Una protección que sigue pendiente
El delantero tiene contrato hasta junio de 2028 y una cláusula general de ocho millones de euros. Sin embargo, mientras conserve sus condiciones salariales iniciales, una oferta de dos millones puede activar una vía de salida especialmente favorable para el jugador. El Espanyol podría rechazarla, aunque para hacerlo tendría que mejorar previamente su ficha; solo entonces quedarían plenamente protegidos los ocho millones.

El mecanismo tenía sentido cuando Fernández llegó libre del Betis en 2025, como una apuesta joven y todavía sin experiencia consolidada en Segunda o Primera. La situación ha cambiado tras su cesión al Ceuta, donde marcó 14 goles en LaLiga Hypermotion, fue titular en 34 de sus 35 partidos y regresó con un valor de mercado muy superior.

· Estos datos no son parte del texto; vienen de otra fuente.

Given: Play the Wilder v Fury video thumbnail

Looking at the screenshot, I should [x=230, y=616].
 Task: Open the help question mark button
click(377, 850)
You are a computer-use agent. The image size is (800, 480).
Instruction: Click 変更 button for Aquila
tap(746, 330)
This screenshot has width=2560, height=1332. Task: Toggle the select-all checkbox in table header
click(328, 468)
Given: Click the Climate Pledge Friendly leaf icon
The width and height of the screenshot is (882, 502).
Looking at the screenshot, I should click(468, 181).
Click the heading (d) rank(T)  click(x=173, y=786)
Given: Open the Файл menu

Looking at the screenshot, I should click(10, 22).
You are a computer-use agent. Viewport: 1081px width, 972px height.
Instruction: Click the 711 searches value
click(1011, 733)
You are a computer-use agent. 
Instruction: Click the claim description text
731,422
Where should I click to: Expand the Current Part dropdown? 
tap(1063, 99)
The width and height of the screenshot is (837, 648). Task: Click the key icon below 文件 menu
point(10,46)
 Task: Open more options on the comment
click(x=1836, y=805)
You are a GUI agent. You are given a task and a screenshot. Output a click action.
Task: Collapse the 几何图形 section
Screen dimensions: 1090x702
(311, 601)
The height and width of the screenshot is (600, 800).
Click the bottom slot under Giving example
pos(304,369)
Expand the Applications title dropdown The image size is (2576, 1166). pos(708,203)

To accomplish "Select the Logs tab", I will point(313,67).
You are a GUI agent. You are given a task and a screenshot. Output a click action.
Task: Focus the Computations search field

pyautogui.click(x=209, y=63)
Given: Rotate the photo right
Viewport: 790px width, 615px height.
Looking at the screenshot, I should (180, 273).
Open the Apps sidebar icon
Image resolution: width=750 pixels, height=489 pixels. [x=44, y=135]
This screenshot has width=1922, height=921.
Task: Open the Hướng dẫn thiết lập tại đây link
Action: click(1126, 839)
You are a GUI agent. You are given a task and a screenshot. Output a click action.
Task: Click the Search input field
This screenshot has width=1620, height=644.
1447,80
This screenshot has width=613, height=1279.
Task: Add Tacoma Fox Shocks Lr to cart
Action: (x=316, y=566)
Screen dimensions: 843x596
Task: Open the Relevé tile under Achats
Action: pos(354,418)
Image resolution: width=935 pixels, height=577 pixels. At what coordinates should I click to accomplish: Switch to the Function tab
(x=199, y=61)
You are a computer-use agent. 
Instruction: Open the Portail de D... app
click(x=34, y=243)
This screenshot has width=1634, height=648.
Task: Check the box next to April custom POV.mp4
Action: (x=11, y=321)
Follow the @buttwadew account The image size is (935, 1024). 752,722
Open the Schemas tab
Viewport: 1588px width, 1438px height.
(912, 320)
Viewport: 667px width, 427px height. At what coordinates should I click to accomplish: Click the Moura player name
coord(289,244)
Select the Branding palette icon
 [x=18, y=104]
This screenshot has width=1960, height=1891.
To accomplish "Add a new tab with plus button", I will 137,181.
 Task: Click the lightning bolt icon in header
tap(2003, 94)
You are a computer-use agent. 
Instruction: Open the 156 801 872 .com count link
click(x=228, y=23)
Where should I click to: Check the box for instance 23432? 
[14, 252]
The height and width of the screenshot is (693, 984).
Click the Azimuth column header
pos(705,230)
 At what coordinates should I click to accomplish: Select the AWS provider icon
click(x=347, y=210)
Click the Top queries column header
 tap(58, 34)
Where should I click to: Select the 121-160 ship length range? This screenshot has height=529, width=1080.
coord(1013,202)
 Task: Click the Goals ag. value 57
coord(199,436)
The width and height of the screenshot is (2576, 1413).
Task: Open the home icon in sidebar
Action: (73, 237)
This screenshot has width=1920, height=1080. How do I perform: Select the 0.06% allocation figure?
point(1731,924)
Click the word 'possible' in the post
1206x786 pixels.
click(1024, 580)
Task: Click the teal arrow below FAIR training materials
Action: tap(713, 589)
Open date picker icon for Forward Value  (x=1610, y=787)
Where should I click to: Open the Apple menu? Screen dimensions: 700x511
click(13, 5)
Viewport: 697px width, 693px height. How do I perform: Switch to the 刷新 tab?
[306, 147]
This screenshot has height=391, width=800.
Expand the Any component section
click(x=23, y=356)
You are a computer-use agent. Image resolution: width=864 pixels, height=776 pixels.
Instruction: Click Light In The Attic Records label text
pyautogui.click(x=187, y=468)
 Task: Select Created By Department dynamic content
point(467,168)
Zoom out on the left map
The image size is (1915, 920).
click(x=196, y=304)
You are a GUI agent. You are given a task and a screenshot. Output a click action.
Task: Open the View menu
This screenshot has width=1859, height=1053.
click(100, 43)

También ha cambiado su consideración dentro del Espanyol. A principios del verano, el club contemplaba una posible venta, mientras el Elche mostraba interés. Ahora, sus tres goles de pretemporada, su capacidad para presionar y su eficacia con pocas ocasiones han convencido a Manolo González de que puede ser una alternativa real para el ataque junto a Kike García y Roberto Fernández.
El caso combina una oportunidad deportiva con un riesgo de gestión. El Espanyol puede haber encontrado en su propia plantilla un delantero útil sin pagar traspaso, algo especialmente valioso para un club obligado a administrar con cautela su presupuesto. Pero cada actuación positiva incrementa el atractivo de una salida por dos millones. La estructura encabezada por Monchi debe decidir si formaliza cuanto antes una mejora contractual o acepta mantener abierta una puerta que podría resultar demasiado barata.